A research team from Singapore has built an ultra-black car paint that soaks up nearly all visible light, erases surface detail to the human eye, and looks less like a coating than a hole punched through reality. The target is not stealth fighters or space telescopes this time, but high-end black cars for buyers who want ”premium” to be read from orbit.
The coating is a water-based composite made from technical carbon black and carbon nanotubes. Unlike ordinary black paint, which mainly relies on pigment absorption, this one adds structural absorption: the nanotubes and carbon particles trap incoming light inside a microstructure until very little escapes.
Singapore car paint absorbs 99.90% of visible light
According to the researchers, average absorption in the visible range reaches 99.90%, while average reflectance sits at around 0.08%. That is absurdly dark even by the standards of exotic coatings, and it puts the finish in the same conversation as earlier nanotube-based materials that turned car panels into visual black holes.
BMW showed an X6 with Vantablack about seven years ago, but that project never made it onto roads. It ended up drawing more interest from military uses, including submarine coating, which tells you a lot about how impractical ”cool-looking” can be once safety rules enter the chat.
Why the finish cannot just be matte
The big problem is obvious: if a car body visually disappears, other drivers may not see its shape, edges, or depth correctly. The team says a glossy finish would be safer than a matte one, because it reduces the brain-bending optical effect that makes the object look like empty space.
That is the same trade-off the industry keeps running into with extreme coatings: the darker the material gets, the more useful it becomes for niche applications and the less friendly it is to normal consumer products. Paint can be art, but it also has to survive traffic.
Water, humidity and the long road to production
Past nanotube coatings have struggled with adhesion and moisture, so the Singapore team focused heavily on durability. Samples survived 10 days in water at 40 °C and 14 days in 95% humidity without visible defects, including peeling.
That is encouraging, but it is not the same as a factory-ready product.
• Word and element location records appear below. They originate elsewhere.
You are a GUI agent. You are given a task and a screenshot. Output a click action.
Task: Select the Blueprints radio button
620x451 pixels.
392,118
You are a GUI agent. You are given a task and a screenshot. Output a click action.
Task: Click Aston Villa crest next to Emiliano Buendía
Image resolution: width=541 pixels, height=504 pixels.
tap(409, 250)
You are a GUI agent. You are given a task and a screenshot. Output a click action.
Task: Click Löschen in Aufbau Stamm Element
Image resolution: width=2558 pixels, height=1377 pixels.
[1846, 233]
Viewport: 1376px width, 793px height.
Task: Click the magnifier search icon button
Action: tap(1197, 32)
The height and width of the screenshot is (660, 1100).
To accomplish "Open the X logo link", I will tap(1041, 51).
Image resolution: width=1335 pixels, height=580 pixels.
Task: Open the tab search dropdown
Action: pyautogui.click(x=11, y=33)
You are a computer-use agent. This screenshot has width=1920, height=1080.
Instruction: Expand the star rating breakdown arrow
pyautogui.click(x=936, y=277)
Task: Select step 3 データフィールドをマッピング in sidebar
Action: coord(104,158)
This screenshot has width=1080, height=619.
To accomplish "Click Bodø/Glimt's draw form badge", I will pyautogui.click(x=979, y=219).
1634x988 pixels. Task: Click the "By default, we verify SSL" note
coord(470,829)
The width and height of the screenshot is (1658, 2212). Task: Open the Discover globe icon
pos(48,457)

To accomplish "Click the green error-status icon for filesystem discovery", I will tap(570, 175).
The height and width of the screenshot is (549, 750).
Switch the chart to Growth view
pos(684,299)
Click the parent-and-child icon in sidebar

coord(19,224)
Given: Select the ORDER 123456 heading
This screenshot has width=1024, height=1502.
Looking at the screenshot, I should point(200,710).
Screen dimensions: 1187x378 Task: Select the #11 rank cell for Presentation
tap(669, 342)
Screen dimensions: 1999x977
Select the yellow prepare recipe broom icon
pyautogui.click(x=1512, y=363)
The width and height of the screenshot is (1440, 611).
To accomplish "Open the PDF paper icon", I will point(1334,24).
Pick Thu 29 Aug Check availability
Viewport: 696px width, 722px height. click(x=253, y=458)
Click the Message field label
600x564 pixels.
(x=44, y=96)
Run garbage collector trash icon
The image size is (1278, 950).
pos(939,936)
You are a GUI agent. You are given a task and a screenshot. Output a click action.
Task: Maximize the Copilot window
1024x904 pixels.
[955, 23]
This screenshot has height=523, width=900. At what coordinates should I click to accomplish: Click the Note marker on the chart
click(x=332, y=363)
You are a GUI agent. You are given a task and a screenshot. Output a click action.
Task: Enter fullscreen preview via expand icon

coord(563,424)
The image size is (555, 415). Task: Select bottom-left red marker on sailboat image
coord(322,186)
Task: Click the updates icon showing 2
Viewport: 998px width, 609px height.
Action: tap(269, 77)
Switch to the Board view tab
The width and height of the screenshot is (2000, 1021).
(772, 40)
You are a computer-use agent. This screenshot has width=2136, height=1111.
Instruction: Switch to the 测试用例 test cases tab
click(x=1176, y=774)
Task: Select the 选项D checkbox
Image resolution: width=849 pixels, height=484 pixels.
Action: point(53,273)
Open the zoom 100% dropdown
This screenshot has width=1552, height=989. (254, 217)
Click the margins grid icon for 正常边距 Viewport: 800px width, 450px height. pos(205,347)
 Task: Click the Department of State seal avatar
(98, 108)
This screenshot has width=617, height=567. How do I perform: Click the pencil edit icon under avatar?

Before anyone starts ordering ghost-black Rolls-Royce lookalikes, the material still needs full testing for coating methods, long-term durability, and reliable real-world performance.
If this reaches commercial use, expect it to stay a luxury badge rather than a mainstream paint option. The likely first buyers will be the same crowd that likes black cars in the first place: the kind of customer who wants subtlety, then asks for the darkest possible finish.